SUPPLIED MATERIAL>
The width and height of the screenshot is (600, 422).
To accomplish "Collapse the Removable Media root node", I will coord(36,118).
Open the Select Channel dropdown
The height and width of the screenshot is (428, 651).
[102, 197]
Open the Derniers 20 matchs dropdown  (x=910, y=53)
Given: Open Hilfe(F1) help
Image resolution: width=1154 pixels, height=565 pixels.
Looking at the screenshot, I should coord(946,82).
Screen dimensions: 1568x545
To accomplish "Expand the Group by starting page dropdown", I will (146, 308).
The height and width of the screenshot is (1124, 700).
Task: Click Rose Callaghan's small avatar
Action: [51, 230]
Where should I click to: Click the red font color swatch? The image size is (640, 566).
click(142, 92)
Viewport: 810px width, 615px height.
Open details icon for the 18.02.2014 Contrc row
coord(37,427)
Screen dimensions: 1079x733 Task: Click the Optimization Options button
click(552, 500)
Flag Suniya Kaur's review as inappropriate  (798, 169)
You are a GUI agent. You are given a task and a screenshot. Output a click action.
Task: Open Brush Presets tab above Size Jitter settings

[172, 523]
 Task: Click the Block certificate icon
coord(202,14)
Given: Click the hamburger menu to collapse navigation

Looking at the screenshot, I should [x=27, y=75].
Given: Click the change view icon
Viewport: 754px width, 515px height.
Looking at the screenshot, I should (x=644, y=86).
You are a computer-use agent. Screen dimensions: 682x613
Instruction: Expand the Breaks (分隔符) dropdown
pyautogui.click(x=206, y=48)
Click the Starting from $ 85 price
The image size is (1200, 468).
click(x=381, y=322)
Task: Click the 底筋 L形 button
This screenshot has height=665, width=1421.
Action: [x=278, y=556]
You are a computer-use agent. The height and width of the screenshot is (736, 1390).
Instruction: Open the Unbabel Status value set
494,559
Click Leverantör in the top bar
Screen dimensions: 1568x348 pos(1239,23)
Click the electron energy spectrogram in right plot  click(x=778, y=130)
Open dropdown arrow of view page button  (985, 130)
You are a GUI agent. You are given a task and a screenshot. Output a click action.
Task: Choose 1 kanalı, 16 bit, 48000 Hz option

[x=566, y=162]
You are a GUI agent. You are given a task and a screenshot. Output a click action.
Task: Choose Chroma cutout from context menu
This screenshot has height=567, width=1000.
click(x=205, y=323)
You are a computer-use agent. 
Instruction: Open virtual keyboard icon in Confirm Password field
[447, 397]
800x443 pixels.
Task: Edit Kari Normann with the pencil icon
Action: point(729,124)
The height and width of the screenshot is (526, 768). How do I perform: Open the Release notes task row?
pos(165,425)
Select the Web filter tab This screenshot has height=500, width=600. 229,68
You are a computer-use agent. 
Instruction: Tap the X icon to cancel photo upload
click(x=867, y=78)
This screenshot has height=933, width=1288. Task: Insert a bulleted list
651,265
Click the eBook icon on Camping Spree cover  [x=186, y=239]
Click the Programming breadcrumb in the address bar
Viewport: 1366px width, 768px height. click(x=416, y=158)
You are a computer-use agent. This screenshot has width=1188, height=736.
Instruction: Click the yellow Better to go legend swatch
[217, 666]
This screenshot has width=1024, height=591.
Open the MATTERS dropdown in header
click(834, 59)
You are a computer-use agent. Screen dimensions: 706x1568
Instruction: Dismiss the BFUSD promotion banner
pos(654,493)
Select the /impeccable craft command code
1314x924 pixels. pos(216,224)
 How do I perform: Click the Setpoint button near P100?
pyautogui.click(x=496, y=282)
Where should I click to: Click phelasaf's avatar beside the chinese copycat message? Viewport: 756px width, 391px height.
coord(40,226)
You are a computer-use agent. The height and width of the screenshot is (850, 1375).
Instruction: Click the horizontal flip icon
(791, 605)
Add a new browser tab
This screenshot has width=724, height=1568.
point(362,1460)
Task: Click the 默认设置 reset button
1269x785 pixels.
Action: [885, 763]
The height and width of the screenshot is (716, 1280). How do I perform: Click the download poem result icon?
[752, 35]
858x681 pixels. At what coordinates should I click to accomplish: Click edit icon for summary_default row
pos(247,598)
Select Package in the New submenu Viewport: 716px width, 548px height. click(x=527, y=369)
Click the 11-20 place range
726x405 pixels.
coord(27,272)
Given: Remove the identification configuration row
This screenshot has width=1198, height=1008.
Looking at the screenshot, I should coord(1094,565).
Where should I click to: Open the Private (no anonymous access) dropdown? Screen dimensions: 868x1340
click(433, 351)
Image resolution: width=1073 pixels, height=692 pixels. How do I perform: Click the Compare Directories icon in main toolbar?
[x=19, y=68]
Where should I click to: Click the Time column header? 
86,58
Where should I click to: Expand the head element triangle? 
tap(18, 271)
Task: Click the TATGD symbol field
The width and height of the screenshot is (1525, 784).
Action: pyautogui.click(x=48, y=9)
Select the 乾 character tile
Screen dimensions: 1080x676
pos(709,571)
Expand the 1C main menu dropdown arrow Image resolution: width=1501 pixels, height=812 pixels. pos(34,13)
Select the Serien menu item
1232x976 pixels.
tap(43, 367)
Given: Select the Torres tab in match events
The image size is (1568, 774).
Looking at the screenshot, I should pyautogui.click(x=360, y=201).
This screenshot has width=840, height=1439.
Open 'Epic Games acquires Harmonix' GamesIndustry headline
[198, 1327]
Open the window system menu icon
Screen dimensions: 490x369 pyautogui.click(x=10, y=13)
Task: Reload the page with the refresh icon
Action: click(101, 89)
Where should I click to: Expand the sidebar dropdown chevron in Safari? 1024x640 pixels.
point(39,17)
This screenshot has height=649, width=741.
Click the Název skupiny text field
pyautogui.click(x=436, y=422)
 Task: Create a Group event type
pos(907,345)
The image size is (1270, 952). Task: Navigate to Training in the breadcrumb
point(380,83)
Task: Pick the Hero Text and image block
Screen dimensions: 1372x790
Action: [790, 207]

TASK ITEM> Working from the material above, restate word for word the lines between the line with "Select Package in" and the line with "Task: Click the TATGD symbol field", both included, and only those.

OUTPUT FOR THIS TASK>
Select Package in the New submenu Viewport: 716px width, 548px height. click(x=527, y=369)
Click the 11-20 place range
726x405 pixels.
coord(27,272)
Given: Remove the identification configuration row
This screenshot has width=1198, height=1008.
Looking at the screenshot, I should coord(1094,565).
Where should I click to: Open the Private (no anonymous access) dropdown? Screen dimensions: 868x1340
click(433, 351)
Image resolution: width=1073 pixels, height=692 pixels. How do I perform: Click the Compare Directories icon in main toolbar?
[x=19, y=68]
Where should I click to: Click the Time column header? 
86,58
Where should I click to: Expand the head element triangle? 
tap(18, 271)
Task: Click the TATGD symbol field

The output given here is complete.